* _What the task asks_
Every record is to be printed exactly as it appears.

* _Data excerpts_
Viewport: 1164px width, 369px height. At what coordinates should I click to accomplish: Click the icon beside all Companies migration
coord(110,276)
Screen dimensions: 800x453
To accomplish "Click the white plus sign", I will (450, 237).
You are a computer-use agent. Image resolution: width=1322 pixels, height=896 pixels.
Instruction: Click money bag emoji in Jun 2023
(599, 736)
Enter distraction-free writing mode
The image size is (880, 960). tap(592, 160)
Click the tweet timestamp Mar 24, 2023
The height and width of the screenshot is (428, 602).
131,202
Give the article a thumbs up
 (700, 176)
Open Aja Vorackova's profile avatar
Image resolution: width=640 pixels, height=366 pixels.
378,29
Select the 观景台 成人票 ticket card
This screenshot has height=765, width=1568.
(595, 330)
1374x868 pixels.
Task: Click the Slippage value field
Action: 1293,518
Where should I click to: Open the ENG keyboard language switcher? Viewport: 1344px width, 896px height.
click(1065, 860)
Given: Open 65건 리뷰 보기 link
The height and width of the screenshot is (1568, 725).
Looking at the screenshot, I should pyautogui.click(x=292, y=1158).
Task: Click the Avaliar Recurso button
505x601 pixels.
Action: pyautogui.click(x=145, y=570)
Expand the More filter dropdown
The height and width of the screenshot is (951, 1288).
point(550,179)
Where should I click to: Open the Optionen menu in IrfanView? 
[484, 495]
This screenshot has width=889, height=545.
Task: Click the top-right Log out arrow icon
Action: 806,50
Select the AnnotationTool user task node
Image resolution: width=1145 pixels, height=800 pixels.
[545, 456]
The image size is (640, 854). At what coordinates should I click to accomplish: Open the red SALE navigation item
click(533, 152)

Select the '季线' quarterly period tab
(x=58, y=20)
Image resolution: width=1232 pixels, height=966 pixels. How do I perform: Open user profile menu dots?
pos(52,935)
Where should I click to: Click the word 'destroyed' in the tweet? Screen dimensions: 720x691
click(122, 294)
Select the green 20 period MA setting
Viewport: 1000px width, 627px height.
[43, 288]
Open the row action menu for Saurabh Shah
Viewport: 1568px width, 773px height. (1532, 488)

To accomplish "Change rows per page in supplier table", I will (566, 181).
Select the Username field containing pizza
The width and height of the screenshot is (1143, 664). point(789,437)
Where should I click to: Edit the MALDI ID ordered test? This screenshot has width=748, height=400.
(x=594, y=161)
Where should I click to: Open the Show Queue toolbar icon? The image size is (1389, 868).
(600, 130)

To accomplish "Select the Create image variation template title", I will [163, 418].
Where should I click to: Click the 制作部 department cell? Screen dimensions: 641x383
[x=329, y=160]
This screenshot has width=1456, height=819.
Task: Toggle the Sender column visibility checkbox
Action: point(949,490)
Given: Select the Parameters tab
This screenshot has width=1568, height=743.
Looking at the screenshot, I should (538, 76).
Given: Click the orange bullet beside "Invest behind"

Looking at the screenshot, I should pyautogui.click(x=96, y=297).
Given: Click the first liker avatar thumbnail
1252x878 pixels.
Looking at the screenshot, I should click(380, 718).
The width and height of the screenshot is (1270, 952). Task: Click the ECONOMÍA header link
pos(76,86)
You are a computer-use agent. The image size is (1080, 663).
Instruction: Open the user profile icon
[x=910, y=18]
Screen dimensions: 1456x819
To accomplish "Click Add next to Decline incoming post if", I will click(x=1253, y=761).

* _Output below_
Viewport: 1164px width, 369px height. At what coordinates should I click to accomplish: Click the icon beside all Companies migration
coord(110,276)
Screen dimensions: 800x453
To accomplish "Click the white plus sign", I will (450, 237).
You are a computer-use agent. Image resolution: width=1322 pixels, height=896 pixels.
Instruction: Click money bag emoji in Jun 2023
(599, 736)
Enter distraction-free writing mode
The image size is (880, 960). tap(592, 160)
Click the tweet timestamp Mar 24, 2023
The height and width of the screenshot is (428, 602).
131,202
Give the article a thumbs up
 (700, 176)
Open Aja Vorackova's profile avatar
Image resolution: width=640 pixels, height=366 pixels.
378,29
Select the 观景台 成人票 ticket card
This screenshot has height=765, width=1568.
(595, 330)
1374x868 pixels.
Task: Click the Slippage value field
Action: 1293,518
Where should I click to: Open the ENG keyboard language switcher? Viewport: 1344px width, 896px height.
click(1065, 860)
Given: Open 65건 리뷰 보기 link
The height and width of the screenshot is (1568, 725).
Looking at the screenshot, I should pyautogui.click(x=292, y=1158).
Task: Click the Avaliar Recurso button
505x601 pixels.
Action: pyautogui.click(x=145, y=570)
Expand the More filter dropdown
The height and width of the screenshot is (951, 1288).
point(550,179)
Where should I click to: Open the Optionen menu in IrfanView? 
[484, 495]
This screenshot has width=889, height=545.
Task: Click the top-right Log out arrow icon
Action: 806,50
Select the AnnotationTool user task node
Image resolution: width=1145 pixels, height=800 pixels.
[545, 456]
The image size is (640, 854). At what coordinates should I click to accomplish: Open the red SALE navigation item
click(533, 152)

Select the '季线' quarterly period tab
(x=58, y=20)
Image resolution: width=1232 pixels, height=966 pixels. How do I perform: Open user profile menu dots?
pos(52,935)
Where should I click to: Click the word 'destroyed' in the tweet? Screen dimensions: 720x691
click(122, 294)
Select the green 20 period MA setting
Viewport: 1000px width, 627px height.
[43, 288]
Open the row action menu for Saurabh Shah
Viewport: 1568px width, 773px height. (1532, 488)

To accomplish "Change rows per page in supplier table", I will (566, 181).
Select the Username field containing pizza
The width and height of the screenshot is (1143, 664). point(789,437)
Where should I click to: Edit the MALDI ID ordered test? This screenshot has width=748, height=400.
(x=594, y=161)
Where should I click to: Open the Show Queue toolbar icon? The image size is (1389, 868).
(600, 130)

To accomplish "Select the Create image variation template title", I will [163, 418].
Where should I click to: Click the 制作部 department cell? Screen dimensions: 641x383
[x=329, y=160]
This screenshot has width=1456, height=819.
Task: Toggle the Sender column visibility checkbox
Action: point(949,490)
Given: Select the Parameters tab
This screenshot has width=1568, height=743.
Looking at the screenshot, I should (538, 76).
Given: Click the orange bullet beside "Invest behind"

Looking at the screenshot, I should pyautogui.click(x=96, y=297).
Given: Click the first liker avatar thumbnail
1252x878 pixels.
Looking at the screenshot, I should click(380, 718).
The width and height of the screenshot is (1270, 952). Task: Click the ECONOMÍA header link
pos(76,86)
You are a computer-use agent. The image size is (1080, 663).
Instruction: Open the user profile icon
[x=910, y=18]
Screen dimensions: 1456x819
To accomplish "Click Add next to Decline incoming post if", I will click(x=1253, y=761).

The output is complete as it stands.